__WHAT NEEDS TO BE DONE__
Which lines in the records below contain the string "cell"? Return each of those lines in full.

__INPUT RECORDS__
────

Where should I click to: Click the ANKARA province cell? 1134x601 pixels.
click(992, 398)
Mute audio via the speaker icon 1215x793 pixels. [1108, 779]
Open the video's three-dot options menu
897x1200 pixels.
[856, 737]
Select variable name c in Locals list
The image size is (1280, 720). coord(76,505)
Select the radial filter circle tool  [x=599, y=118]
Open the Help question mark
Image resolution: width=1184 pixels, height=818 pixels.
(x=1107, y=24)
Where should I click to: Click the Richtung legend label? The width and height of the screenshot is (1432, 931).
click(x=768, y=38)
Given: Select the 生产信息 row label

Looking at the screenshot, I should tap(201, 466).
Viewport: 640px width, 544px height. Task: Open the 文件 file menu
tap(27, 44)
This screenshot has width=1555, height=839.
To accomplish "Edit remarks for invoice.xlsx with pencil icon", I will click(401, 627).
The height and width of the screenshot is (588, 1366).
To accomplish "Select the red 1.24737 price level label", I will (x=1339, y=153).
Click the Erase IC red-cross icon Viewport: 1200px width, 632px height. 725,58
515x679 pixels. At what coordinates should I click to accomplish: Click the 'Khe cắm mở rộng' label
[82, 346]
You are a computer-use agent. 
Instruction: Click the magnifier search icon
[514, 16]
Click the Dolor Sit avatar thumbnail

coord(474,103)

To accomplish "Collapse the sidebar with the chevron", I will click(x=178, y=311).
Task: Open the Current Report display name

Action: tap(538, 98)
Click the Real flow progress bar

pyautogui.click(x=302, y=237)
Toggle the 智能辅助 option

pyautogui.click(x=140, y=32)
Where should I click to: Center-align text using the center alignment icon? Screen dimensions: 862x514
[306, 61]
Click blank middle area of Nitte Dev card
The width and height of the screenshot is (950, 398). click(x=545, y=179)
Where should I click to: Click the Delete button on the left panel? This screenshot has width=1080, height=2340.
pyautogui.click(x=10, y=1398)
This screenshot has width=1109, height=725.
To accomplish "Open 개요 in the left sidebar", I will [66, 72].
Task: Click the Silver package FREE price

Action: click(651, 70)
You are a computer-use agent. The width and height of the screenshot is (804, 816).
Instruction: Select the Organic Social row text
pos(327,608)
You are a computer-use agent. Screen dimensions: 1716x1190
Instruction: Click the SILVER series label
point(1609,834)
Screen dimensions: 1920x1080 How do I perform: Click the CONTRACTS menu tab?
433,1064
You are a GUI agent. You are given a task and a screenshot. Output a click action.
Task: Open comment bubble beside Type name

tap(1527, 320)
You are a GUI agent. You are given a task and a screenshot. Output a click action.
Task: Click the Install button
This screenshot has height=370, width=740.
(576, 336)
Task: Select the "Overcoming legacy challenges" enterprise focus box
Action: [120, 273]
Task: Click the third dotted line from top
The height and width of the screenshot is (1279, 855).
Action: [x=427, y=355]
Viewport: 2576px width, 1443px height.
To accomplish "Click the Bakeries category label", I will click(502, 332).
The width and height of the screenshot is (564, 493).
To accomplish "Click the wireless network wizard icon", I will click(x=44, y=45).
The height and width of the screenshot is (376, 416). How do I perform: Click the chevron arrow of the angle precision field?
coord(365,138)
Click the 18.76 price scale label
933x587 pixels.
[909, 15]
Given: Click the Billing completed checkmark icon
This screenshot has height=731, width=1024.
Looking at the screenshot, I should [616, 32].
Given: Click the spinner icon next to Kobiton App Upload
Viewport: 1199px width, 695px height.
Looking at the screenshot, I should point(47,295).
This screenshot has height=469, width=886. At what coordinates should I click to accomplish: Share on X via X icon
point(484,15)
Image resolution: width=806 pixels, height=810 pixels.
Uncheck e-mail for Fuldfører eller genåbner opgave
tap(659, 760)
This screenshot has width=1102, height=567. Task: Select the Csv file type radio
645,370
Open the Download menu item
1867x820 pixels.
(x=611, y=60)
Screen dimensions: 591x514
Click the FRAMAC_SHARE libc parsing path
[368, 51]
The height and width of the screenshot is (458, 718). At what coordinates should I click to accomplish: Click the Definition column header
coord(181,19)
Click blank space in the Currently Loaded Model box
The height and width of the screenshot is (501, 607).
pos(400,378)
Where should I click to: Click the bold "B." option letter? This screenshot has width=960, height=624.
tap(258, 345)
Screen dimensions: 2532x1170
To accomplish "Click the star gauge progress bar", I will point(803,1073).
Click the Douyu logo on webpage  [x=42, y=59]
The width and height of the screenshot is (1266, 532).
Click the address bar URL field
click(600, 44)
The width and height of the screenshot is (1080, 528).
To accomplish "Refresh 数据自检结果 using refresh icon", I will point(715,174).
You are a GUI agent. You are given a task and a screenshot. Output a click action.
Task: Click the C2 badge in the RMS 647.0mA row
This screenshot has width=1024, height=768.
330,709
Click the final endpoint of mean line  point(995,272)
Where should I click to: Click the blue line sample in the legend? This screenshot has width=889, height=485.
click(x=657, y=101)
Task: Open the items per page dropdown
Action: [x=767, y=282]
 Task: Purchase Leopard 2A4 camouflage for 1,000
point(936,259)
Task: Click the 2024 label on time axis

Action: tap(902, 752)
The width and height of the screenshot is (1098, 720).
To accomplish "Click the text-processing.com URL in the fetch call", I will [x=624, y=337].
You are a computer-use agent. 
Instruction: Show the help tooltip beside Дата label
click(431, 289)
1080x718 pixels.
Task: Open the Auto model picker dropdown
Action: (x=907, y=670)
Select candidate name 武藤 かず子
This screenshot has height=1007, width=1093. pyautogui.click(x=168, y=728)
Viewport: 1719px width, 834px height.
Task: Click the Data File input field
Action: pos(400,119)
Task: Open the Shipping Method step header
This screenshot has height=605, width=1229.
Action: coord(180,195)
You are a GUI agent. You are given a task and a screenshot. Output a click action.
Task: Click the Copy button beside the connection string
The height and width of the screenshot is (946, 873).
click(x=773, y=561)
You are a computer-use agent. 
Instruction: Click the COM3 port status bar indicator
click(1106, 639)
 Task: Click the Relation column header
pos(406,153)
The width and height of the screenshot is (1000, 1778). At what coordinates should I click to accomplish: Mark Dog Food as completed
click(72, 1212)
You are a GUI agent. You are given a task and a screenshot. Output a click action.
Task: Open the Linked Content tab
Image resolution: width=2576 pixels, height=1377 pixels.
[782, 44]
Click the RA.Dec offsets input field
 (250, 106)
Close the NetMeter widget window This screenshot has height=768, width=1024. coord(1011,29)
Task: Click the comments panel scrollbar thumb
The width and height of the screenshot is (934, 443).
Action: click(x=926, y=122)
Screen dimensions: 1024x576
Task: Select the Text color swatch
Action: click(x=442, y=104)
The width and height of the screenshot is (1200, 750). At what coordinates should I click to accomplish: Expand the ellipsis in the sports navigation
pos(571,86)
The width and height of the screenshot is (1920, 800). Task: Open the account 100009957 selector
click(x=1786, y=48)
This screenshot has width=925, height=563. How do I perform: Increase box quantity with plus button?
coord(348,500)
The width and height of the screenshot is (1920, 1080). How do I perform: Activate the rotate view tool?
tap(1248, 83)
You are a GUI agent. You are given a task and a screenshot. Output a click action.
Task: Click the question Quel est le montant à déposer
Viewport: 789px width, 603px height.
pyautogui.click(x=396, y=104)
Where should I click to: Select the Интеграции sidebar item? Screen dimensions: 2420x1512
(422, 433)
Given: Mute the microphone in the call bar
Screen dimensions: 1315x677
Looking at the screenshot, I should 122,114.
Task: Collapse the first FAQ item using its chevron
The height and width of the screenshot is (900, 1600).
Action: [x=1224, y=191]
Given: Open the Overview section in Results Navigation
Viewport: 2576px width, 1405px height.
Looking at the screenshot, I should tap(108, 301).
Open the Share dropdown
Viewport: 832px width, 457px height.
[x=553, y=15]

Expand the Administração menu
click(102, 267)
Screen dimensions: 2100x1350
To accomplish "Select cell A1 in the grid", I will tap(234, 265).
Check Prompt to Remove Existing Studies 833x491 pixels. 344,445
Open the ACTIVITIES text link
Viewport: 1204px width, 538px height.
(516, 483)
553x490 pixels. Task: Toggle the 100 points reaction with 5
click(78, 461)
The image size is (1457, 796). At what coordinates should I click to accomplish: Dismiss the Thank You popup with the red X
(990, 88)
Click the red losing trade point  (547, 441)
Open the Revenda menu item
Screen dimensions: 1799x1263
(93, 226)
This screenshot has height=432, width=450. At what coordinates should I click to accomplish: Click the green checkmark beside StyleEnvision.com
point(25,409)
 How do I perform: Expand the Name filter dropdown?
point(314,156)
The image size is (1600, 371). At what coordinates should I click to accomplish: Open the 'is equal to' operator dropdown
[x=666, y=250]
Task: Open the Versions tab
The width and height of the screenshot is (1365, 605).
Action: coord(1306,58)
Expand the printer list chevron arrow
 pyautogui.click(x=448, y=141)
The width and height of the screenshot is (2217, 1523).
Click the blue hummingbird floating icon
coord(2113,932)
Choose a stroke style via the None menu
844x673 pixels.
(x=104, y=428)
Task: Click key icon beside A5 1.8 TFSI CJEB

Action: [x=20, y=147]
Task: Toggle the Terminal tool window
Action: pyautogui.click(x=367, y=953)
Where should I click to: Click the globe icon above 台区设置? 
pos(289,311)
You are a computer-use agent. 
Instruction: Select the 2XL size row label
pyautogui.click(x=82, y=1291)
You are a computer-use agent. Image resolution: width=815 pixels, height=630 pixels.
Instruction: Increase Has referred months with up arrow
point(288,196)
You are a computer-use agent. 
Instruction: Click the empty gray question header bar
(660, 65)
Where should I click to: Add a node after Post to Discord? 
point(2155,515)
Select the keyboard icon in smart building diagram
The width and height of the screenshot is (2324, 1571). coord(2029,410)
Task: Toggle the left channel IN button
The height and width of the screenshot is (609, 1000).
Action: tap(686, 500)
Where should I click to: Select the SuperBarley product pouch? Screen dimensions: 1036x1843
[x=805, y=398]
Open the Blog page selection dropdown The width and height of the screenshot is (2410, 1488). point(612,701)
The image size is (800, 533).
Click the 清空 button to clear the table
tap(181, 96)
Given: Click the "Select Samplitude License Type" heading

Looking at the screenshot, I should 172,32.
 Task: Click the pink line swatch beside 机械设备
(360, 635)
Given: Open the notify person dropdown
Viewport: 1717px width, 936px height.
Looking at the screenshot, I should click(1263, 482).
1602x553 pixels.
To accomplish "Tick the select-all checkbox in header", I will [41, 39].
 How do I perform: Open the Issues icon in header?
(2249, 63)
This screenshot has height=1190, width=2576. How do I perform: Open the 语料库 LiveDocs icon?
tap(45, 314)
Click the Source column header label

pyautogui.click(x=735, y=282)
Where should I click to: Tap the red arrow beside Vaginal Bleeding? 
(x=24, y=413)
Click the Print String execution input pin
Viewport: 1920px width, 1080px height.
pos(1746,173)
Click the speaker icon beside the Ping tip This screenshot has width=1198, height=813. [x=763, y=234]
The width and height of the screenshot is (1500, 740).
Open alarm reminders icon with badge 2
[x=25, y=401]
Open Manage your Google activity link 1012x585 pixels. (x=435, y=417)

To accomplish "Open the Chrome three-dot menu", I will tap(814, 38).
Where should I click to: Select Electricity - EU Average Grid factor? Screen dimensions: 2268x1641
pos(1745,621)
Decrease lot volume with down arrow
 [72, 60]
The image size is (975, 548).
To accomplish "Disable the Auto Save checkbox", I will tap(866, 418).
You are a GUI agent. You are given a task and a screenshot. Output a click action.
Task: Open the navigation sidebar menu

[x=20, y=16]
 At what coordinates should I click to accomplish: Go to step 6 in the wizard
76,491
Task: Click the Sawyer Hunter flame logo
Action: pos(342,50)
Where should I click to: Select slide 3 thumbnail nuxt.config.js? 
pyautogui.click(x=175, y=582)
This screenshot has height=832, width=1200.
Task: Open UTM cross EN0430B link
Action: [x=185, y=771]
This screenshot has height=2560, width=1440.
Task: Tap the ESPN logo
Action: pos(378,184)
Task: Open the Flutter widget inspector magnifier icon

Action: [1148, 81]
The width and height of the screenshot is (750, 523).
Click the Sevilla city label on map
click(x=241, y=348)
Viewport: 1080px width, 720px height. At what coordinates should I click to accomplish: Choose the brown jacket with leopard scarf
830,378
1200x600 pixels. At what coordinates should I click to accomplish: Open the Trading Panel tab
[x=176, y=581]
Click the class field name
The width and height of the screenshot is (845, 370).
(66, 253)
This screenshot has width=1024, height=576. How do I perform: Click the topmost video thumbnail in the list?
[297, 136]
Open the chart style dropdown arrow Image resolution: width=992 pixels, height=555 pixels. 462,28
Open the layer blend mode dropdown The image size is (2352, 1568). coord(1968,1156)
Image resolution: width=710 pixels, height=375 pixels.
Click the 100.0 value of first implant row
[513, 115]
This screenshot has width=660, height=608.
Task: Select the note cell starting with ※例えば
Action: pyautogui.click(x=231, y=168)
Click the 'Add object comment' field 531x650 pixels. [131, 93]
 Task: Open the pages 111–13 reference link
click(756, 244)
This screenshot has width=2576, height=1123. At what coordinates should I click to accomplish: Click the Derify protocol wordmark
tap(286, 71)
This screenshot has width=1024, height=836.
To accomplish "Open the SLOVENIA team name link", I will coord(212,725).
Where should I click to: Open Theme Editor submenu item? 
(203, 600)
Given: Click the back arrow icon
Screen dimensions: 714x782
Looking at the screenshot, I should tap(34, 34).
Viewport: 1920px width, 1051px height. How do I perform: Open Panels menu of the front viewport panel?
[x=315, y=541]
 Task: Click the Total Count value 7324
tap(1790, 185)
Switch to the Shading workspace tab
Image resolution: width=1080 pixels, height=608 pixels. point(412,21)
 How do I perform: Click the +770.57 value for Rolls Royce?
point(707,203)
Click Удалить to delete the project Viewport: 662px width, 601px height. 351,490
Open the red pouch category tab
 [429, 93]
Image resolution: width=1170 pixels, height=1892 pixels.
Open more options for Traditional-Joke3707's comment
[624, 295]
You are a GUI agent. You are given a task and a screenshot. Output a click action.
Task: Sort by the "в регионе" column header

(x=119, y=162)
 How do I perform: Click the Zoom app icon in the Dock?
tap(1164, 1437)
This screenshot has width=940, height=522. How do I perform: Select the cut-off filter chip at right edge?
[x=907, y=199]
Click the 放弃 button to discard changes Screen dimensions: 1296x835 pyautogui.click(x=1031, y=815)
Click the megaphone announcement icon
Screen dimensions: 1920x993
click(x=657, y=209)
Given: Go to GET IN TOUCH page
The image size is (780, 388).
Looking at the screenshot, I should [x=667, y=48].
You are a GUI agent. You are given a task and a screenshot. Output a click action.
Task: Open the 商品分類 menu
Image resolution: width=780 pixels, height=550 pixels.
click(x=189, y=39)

────

__ANSWER TO THE TASK__
Where should I click to: Click the ANKARA province cell? 1134x601 pixels.
To accomplish "Select cell A1 in the grid", I will tap(234, 265).
Task: Select the note cell starting with ※例えば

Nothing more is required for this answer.